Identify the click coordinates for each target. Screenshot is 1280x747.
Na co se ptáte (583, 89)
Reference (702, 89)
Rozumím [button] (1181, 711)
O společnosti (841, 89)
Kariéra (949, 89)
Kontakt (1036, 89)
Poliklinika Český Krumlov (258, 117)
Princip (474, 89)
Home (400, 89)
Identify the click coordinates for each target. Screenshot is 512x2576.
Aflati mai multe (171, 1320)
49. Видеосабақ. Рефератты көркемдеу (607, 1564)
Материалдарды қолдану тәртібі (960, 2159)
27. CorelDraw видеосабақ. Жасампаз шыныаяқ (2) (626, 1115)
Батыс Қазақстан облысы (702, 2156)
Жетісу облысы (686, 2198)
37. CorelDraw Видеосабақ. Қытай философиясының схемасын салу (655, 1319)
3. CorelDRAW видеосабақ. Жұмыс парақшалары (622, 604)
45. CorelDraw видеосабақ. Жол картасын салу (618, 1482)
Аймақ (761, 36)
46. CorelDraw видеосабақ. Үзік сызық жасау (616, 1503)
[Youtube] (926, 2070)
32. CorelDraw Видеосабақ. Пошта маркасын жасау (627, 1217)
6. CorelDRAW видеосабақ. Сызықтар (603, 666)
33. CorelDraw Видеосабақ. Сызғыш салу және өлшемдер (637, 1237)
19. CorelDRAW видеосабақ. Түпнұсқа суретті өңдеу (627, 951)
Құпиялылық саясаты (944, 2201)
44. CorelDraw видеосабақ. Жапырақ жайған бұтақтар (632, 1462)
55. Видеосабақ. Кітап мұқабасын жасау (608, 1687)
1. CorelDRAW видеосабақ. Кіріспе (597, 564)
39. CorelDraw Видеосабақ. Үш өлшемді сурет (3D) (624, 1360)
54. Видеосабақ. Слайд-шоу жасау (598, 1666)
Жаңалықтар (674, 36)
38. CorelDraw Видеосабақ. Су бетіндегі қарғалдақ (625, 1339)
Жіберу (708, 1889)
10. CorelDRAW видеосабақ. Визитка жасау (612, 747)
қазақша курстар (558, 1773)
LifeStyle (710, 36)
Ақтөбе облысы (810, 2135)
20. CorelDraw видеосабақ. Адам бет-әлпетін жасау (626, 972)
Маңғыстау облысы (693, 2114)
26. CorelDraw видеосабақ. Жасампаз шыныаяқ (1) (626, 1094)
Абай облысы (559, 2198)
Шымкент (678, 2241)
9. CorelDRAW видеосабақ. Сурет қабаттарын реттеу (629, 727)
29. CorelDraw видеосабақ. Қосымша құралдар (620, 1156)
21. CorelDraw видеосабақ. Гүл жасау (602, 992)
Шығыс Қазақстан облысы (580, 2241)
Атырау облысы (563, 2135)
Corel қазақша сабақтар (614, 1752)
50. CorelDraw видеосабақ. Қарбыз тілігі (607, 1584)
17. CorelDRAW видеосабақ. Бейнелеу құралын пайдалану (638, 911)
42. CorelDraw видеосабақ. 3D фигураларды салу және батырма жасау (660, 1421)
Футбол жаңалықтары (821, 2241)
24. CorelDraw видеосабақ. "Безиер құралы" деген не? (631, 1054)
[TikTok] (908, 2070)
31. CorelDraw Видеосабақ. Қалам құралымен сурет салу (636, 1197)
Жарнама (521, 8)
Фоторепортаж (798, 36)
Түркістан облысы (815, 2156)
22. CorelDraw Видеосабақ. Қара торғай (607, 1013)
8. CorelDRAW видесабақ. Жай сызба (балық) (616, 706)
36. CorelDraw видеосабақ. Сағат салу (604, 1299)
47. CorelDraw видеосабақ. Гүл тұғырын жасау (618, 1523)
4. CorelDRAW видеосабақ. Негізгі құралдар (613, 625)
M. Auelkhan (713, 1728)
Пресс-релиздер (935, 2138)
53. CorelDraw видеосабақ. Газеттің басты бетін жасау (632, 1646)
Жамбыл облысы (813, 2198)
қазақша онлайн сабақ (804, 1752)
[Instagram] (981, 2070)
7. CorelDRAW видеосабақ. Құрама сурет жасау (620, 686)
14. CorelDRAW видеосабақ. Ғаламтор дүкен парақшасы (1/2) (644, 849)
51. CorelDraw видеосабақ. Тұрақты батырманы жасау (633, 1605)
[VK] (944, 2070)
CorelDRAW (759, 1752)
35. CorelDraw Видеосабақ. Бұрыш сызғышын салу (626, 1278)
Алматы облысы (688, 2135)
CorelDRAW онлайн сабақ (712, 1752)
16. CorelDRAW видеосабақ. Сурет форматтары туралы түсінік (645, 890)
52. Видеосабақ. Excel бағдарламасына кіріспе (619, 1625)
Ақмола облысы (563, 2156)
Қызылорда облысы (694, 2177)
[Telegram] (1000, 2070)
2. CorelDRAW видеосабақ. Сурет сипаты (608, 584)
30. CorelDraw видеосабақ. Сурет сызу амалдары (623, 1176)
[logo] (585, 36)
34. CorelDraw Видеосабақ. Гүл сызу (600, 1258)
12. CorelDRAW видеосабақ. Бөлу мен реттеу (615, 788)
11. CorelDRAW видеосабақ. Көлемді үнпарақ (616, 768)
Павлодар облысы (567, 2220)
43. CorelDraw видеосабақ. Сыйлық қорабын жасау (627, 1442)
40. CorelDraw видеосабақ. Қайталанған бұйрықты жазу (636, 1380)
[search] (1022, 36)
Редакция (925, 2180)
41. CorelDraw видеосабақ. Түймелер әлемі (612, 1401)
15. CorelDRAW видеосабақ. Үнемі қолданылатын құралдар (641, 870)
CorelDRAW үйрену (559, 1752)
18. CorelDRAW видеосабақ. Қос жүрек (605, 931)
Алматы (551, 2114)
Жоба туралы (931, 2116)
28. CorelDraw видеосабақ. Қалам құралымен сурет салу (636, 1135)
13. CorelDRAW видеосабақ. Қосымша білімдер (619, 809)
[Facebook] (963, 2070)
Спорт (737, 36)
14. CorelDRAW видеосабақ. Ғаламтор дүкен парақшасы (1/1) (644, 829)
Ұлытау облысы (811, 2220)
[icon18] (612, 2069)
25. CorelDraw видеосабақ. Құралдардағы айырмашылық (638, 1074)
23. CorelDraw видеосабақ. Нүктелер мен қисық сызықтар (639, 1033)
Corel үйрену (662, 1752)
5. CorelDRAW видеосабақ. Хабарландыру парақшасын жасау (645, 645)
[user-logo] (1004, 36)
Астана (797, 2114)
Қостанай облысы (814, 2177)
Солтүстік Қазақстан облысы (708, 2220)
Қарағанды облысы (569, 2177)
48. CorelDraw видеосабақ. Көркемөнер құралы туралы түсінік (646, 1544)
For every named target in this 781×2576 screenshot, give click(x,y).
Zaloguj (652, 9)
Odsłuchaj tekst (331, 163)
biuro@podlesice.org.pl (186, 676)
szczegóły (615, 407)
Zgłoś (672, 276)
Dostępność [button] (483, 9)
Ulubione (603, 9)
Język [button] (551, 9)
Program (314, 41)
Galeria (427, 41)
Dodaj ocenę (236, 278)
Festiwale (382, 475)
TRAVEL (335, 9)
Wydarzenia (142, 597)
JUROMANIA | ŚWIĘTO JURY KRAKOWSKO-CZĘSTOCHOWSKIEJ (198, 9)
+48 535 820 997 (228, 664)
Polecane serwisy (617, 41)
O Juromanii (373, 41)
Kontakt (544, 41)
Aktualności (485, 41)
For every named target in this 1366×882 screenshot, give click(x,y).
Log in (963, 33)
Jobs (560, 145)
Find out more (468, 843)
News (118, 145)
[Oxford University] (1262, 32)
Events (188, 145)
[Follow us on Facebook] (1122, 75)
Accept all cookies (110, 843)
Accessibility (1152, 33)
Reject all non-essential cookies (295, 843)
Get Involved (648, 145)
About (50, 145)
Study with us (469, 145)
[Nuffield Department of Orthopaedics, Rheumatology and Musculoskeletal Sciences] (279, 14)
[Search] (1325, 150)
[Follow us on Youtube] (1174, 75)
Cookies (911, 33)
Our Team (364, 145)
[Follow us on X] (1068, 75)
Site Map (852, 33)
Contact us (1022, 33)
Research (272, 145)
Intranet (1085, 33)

### Task to complete
Lines from the one containing "997 (228, 664)" to the last line above, both included: copy these exactly and write nothing else.

### Result
+48 535 820 997 (228, 664)
Polecane serwisy (617, 41)
O Juromanii (373, 41)
Kontakt (544, 41)
Aktualności (485, 41)
For every named target in this 1366×882 screenshot, give click(x,y).
Log in (963, 33)
Jobs (560, 145)
Find out more (468, 843)
News (118, 145)
[Oxford University] (1262, 32)
Events (188, 145)
[Follow us on Facebook] (1122, 75)
Accept all cookies (110, 843)
Accessibility (1152, 33)
Reject all non-essential cookies (295, 843)
Get Involved (648, 145)
About (50, 145)
Study with us (469, 145)
[Nuffield Department of Orthopaedics, Rheumatology and Musculoskeletal Sciences] (279, 14)
[Search] (1325, 150)
[Follow us on Youtube] (1174, 75)
Cookies (911, 33)
Our Team (364, 145)
[Follow us on X] (1068, 75)
Site Map (852, 33)
Contact us (1022, 33)
Research (272, 145)
Intranet (1085, 33)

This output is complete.